● **Do this**
Lay out the items below as a two-column CSV with the headers instruction and location, one row per item. Put each item's text and its answer in separate quoted fields, replace line breaks with spaces, and omit the pictures.

● **Record set**

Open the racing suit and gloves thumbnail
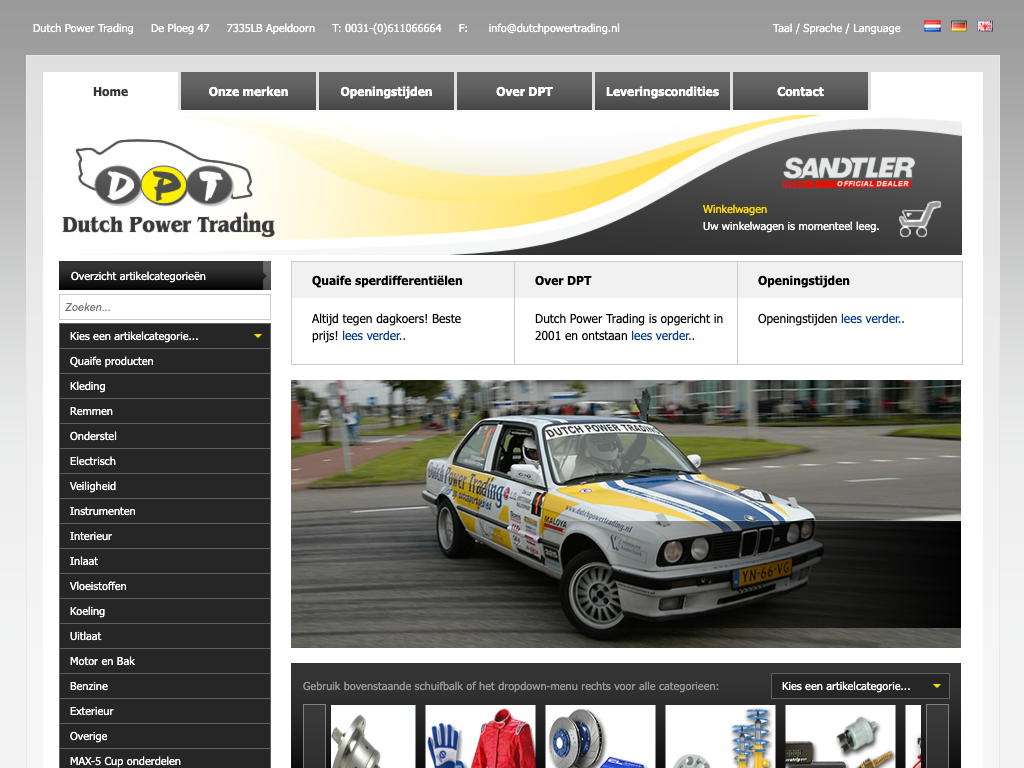The width and height of the screenshot is (1024, 768). (480, 737)
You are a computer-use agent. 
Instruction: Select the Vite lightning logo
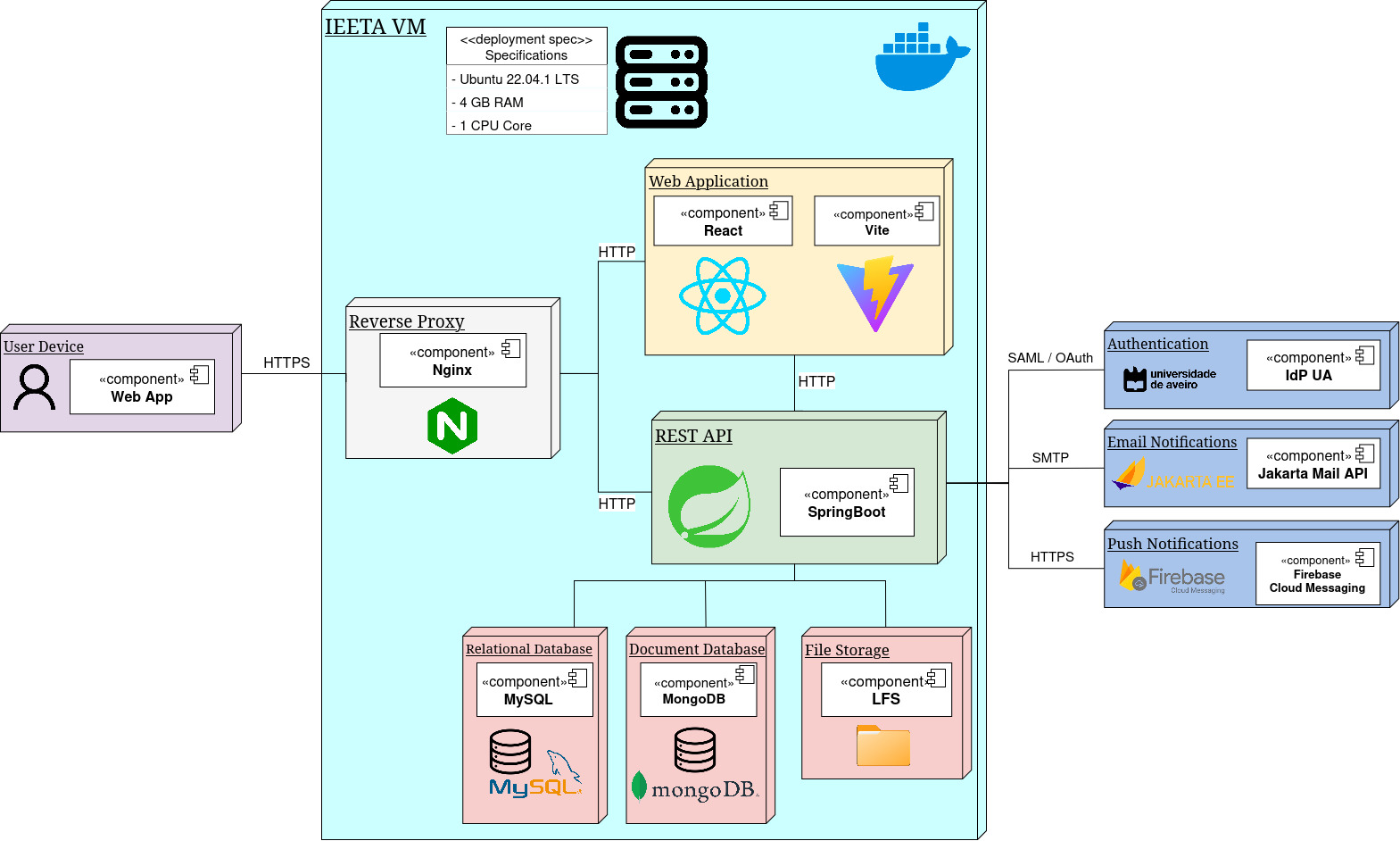[875, 294]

● **Solution to this task**
instruction,location
"Open the racing suit and gloves thumbnail","The width and height of the screenshot is (1024, 768). (480, 737)"
"You are a computer-use agent. Instruction: Select the Vite lightning logo","[875, 294]"